→ WRITTEN TASK
Reproduce word for word the passage of the article on certifying ADR neutrals from "Semantics Matter: Certification" to "skill or experience.".

→ SUPPLIED TEXT
Certification of Neutrals: A Step Forward or a Misguided Label?

ADR

The name Tom Girardi remains synonymous with scandal in legal circles, despite his once-storied career and his high-profile associations. Known for his involvement in the $460 million Pacific Gas & Electric settlement (which inspired the film Erin Brockovich) and his marriage to reality television figure Erika Girardi (also known as Erika Jayne), Girardi’s fall from grace has left a wide footprint—not only in California’s legal community but increasingly in national discussions about oversight, ethics, and accountability.

As Girardi’s various cases have played out in courts across the country, one troubling pattern emerged: multiple neutral third parties, including private arbitrators and mediators—many of them retired judges—were accused of failing to uphold basic ethical standards or, worse, enabling misconduct. In response, the California legislature enacted Senate Bill 940, which, among other provisions, introduces a certification system for neutrals in the state.

But the creation of this certification system raises important questions: Does certification improve quality and public confidence in ADR processes? Or does it create a false sense of security—one that may actually undermine trust by implying a level of rigor or competence that is not meaningfully enforced?

What SB 940 Does—and Doesn’t Do

California Senate Bill 940 was passed in response to the Girardi fallout and reflects growing concern about the lack of oversight in private dispute resolution. The bill permits private ADR neutrals to be certified under a voluntary program, provided they agree to comply with a code of conduct and meet specified criteria.

The intent is clear: to strengthen ethical safeguards, increase public confidence, and encourage uniformity in ADR standards. Certification is optional but comes with the expectation that certified neutrals will adhere to standards similar to those required in court-connected ADR programs.

However, there’s a catch: the certification process does not require actual experience in mediation or arbitration. In other words, a neutral may be “certified” even without having mediated or arbitrated a single case. This disconnect between the label and the underlying qualifications has prompted a fair amount of criticism.

Semantics Matter: Certification vs. Registration

Critics have pointed out that the term “certification” carries strong connotations—particularly in a professional setting. It implies that the neutral has been vetted, tested, or otherwise evaluated for competence. In most industries, certification implies an assurance of quality.

But in the context of California’s new system, the word may be misleading. As one Daily Journal article noted, “registered” may be a more appropriate term. It would more accurately reflect the voluntary and procedural nature of the program—without creating unrealistic expectations about skill or experience.

→ COLLECTED MATERIAL
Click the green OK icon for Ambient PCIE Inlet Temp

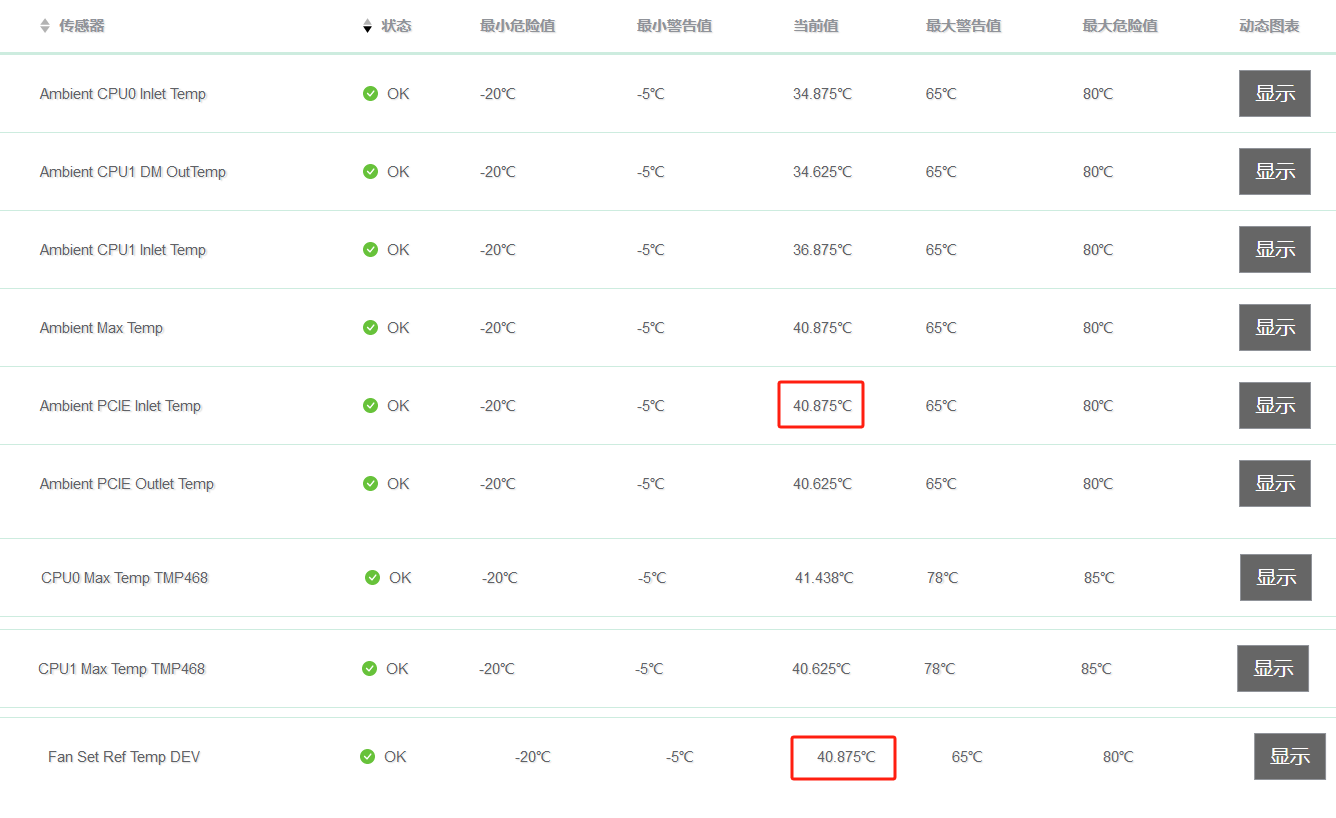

→ ANSWER IN FULL
Semantics Matter: Certification vs. Registration

Critics have pointed out that the term “certification” carries strong connotations—particularly in a professional setting. It implies that the neutral has been vetted, tested, or otherwise evaluated for competence. In most industries, certification implies an assurance of quality.

But in the context of California’s new system, the word may be misleading. As one Daily Journal article noted, “registered” may be a more appropriate term. It would more accurately reflect the voluntary and procedural nature of the program—without creating unrealistic expectations about skill or experience.